* **Exercise A**: Repeat the passage of the Spark connector error-handling notes from "1. Differentiate between" to "it will/did complete." without any change.
* **Exercise B**: Write the next part of the Spark connector error-handling notes, picking up after their final sentence.

* **Extracted text**:
-.-.-
Instead, the Connector should:

  1. Differentiate between transient and permanent errors. a. If transient, do not clean up (go to the catch/finally). Continue polling to give the service a chance to recover before considering itself done. Up to a [timeout], of course. b. If permanent, wait a [timeout] amount of time before cleaning up resources. Though there’s a permanent error being returned from the service, perhaps ingestion is working. We should give it a chance to complete before cleaning up resources, even though we’re blind in this scenario as to whether it will/did complete.
  2. I need to test and then merge my PR creating the temp table with the same ingestion batching policy as the destination table (referenced above), preventing 5 minute waits when inheriting a database batching policy isn’t possible. In fact, the [timeout] above should presumably be just a bit more than the time component of the batching policy we’re using.

Substantiation and more details

This happens rarely among all clusters, except for a few clusters, and further, the amount of Spark ingestion done by a cluster doesn’t seem to correlate with the number of these issues the cluster encounters. This confirms that the proximate cause is the service having health issues and sending an error response to the Connector, causing it to give up. Comparing the clusters facing this same issue: let sources = Usage | where KustoClient has_cs "Kusto.Spark.Connector" | project Source; KustoLogs | where Source in (sources) and Level == "Error" and EventText startswith_cs "Table 'sparkTempTable" and EventText has_cs "could not be found" and Timestamp > ago(7d) | project Source, Timestamp, Directory, ActivityType, EventText=substring(EventText, 0, 50) | summarize count(), min(Timestamp), max(Timestamp), take_any(EventText) by Source | top 15 by count_

To the clusters that ingest via the Spark connector: Usage | where KustoClient has_cs "Kusto.Spark.Connector" and Text startswith_cs ".move " and Text contains_cs "sparkTempTable" | summarize count(), Text=take_any(substring(Text, 0, 50)) by Source | top 30 by count_

From KustoLogs | where (Source in ("ADXTPMSDEVADXCLUSTER", "INGEST-ADXTPMSDEVADXCLUSTER") and Timestamp between (datetime(2022-04-06 09:34:03.9231199) .. datetime(2022-04-06 11:37:19.2406867))) or (Source in ("HOSTAXISKUSTOPDNS", "INGEST-HOSTAXISKUSTOPDNS") and Timestamp between (datetime(2022-04-06 03:17:40.6338220) .. datetime(2022-04-07 07:03:03.4836465))) | where Level == "Error" and EventText !contains "TableNotFoundException" and EventText !contains "FabricManager" and EventText !contains "Cannot access a disposed object." and SourceId !in ("5F76F3E6", "9EE66924") | summarize count(), EventText=take_any(EventText) by SourceId, Source | order by count_ desc // | top 4 by count_ We see these clusters facing these issues are all sorts of network, throttling and storage exceptions. So the connector gets such a response from the service, and then immediately gives up and deletes the destination table.
-.-.-
* **Excerpted data**:
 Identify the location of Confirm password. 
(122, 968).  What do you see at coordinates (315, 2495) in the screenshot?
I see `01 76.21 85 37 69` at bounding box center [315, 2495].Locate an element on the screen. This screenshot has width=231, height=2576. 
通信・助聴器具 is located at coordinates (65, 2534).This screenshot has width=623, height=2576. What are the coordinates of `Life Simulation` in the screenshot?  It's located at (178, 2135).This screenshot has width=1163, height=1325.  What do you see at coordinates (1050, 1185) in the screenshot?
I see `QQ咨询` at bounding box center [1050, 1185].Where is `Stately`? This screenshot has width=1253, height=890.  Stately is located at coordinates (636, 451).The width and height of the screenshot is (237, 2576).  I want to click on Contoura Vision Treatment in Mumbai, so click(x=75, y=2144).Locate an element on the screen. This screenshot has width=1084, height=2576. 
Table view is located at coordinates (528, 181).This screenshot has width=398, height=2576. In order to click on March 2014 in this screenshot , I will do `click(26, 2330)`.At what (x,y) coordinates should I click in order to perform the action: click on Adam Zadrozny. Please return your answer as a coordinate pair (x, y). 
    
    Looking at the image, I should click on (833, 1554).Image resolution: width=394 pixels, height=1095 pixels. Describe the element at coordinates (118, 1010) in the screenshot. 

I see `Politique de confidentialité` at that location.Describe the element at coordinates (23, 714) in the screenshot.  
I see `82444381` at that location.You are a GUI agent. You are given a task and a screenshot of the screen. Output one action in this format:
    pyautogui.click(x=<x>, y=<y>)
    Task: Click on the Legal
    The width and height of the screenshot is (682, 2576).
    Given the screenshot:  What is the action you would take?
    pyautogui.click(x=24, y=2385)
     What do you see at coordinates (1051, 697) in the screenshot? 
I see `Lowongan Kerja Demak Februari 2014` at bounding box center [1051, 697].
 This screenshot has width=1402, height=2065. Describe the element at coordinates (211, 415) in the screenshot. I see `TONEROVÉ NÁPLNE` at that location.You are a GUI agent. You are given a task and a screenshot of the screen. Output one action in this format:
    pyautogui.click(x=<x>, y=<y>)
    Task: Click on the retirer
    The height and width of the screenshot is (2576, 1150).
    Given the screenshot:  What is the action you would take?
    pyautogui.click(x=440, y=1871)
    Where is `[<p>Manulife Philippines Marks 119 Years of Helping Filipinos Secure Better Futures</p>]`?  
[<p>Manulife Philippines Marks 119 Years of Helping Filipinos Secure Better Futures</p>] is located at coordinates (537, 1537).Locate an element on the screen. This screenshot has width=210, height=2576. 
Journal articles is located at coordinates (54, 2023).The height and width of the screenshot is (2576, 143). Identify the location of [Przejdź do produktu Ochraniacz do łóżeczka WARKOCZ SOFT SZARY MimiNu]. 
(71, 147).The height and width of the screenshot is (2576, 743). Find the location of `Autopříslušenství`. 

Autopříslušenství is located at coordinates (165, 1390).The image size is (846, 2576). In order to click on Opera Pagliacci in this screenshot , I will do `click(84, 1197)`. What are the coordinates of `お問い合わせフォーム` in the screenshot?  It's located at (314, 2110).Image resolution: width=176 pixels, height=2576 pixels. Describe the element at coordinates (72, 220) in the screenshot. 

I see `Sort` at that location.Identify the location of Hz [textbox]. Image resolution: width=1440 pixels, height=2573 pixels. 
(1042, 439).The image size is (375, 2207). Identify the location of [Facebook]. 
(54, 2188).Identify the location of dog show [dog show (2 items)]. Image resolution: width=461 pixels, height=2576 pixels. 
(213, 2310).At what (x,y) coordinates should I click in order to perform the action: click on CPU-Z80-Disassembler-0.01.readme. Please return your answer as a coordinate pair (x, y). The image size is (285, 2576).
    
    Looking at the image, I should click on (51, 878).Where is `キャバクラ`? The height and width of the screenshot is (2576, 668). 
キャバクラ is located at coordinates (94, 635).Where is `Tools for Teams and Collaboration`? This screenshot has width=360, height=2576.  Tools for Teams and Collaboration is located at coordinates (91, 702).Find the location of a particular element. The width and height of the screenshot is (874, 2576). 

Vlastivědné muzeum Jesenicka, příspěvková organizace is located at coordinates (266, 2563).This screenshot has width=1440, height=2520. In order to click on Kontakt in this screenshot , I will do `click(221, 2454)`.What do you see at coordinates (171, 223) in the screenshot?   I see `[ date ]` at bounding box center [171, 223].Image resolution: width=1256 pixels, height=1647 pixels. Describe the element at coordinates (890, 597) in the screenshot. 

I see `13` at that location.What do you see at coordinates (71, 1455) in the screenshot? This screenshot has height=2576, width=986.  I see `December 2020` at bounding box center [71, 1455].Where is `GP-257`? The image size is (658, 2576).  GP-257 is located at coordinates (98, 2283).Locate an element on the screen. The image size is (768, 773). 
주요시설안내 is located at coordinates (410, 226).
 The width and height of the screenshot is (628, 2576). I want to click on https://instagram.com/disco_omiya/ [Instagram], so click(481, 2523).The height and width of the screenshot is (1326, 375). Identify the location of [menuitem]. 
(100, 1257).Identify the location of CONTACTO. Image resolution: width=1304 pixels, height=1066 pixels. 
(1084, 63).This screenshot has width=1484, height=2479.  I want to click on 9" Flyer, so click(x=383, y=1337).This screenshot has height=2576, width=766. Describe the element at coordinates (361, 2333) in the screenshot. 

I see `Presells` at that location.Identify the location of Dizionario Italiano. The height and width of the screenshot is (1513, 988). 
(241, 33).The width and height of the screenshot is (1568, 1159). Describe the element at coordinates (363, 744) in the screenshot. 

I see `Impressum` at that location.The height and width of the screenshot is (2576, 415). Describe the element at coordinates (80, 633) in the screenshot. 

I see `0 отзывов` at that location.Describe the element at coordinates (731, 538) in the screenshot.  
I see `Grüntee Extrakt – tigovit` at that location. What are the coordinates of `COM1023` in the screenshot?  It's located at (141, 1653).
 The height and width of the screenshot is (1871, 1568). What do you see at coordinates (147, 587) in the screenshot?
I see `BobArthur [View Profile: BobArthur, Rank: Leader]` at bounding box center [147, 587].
-.-.-
* **Task output A**:
1. Differentiate between transient and permanent errors. a. If transient, do not clean up (go to the catch/finally). Continue polling to give the service a chance to recover before considering itself done. Up to a [timeout], of course. b. If permanent, wait a [timeout] amount of time before cleaning up resources. Though there’s a permanent error being returned from the service, perhaps ingestion is working. We should give it a chance to complete before cleaning up resources, even though we’re blind in this scenario as to whether it will/did complete.

* **Task output B**:
yihezkel commented 2 years ago

We discussed this and refined this further:

Before we do this, we would need to investigate which kinds of exceptions might be thrown to identify which are transient.

This bug is not high priority because the effect of the bug is:

  1. Spark Connector ingestions will fail and need to be retried more often due to transient errors, which can translate into unnecessary delays and resource utilization.
  2. Only customers who don’t follow best practices by not catching exceptions and retrying as appropriate for their business needs will lose this data.
  3. I reran the query to see how common this issue is, and only 1 cluster had more than 100 blobs in the last week that couldn’t be ingested because the temp table had been deleted. Hopefully their code caught our failure notification, and retried. So I think we’re safe with even a low priority.
yihezkel commented 2 years ago

We should also document user best practices of catching exceptions and retrying appropriately.